Supplied text:
•••••
Eat4Eight Reflections

If you are reading this you took time out of a busy day and thought enough to allocate some of your hard earned dollars to a cause very important to me.  There is one registered charity for every 435 people in Canada.  That's a lot of raised hands asking for hand outs.  Genuinely grateful for your support, so let me start with a big thank you.

It was only a three day challenge, but in that short time I learned to appreciate a number of things about what it must be like trying to feed yourself, let alone a small baby, with only eight dollars a day.  My mom and I had ribs from Swiss Chalet the other day and the total bill was 80 dollars!!  It was take out so there was no bottomless soda either....  At any rate - It's no small feet, and an eye opener to some of the many little things I take for granted on a daily basis.  Below are just a few of many.
•••••
Exercise A:
In the listing, swap "Instruction" for "Step" from the line with "You are a computer-use agent. Viewport: 422px" to the line with "point(1123,776)", and write out those lines with nothing else changed.
The listing that comes next has no connection to the Eat4Eight reflection.

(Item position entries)
•••••
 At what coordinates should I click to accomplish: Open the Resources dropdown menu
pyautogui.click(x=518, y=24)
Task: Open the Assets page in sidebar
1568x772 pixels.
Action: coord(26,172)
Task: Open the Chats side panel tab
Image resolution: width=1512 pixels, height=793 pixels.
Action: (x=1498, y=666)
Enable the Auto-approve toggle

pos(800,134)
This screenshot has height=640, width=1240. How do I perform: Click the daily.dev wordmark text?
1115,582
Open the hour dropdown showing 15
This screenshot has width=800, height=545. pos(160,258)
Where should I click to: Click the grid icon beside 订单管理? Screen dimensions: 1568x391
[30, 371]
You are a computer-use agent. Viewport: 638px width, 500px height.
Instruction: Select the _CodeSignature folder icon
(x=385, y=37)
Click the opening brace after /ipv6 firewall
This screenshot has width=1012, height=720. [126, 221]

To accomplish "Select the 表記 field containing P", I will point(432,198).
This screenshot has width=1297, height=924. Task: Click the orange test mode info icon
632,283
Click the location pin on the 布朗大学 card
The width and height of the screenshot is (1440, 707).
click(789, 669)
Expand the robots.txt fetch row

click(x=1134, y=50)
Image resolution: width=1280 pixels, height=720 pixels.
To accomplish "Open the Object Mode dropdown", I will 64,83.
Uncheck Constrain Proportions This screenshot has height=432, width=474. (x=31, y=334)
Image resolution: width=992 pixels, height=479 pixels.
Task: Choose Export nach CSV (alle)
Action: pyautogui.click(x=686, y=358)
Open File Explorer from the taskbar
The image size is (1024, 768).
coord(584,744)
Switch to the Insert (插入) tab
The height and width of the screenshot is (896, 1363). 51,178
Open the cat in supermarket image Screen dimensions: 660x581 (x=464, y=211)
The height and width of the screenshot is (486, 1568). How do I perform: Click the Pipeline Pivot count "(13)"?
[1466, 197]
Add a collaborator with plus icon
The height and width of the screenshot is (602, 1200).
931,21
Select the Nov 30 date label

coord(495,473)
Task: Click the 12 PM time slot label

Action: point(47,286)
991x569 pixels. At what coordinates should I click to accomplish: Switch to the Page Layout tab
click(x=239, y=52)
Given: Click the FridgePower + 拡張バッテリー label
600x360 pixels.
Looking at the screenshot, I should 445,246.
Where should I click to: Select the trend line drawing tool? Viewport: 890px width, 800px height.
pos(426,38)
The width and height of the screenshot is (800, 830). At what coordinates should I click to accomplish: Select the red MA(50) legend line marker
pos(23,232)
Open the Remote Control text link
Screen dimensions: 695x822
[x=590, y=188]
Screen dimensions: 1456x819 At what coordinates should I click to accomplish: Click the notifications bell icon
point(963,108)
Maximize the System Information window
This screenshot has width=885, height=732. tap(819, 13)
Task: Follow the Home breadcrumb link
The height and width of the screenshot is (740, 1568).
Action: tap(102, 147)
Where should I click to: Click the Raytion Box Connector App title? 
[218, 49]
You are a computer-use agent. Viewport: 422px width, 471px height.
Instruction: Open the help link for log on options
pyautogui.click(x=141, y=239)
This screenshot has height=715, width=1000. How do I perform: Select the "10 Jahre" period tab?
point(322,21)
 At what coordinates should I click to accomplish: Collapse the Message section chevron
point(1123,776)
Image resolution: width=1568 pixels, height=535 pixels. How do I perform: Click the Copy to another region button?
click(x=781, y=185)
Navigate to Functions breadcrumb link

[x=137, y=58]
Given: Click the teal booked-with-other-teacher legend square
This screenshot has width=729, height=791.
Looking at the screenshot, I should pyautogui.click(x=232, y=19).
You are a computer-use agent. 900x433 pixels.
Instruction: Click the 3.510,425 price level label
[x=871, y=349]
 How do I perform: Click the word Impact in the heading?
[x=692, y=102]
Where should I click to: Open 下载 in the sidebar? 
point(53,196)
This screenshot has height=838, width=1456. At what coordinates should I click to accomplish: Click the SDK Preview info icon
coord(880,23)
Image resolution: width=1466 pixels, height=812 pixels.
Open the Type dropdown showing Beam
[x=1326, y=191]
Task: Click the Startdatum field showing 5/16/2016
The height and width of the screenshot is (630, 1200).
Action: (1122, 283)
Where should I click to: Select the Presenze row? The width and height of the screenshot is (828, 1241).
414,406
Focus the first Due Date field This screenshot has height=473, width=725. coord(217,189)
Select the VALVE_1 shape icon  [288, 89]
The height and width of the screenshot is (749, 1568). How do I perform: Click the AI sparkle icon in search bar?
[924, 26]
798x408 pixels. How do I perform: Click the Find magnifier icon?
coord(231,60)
•••••
Exercise B:
Copy the Eat4Eight reflection from "It was only" to "few of many.".

Full solution A:
You are a computer-use agent. Viewport: 422px width, 471px height.
Step: Open the help link for log on options
pyautogui.click(x=141, y=239)
This screenshot has height=715, width=1000. How do I perform: Select the "10 Jahre" period tab?
point(322,21)
 At what coordinates should I click to accomplish: Collapse the Message section chevron
point(1123,776)

Full solution B:
It was only a three day challenge, but in that short time I learned to appreciate a number of things about what it must be like trying to feed yourself, let alone a small baby, with only eight dollars a day.  My mom and I had ribs from Swiss Chalet the other day and the total bill was 80 dollars!!  It was take out so there was no bottomless soda either....  At any rate - It's no small feet, and an eye opener to some of the many little things I take for granted on a daily basis.  Below are just a few of many.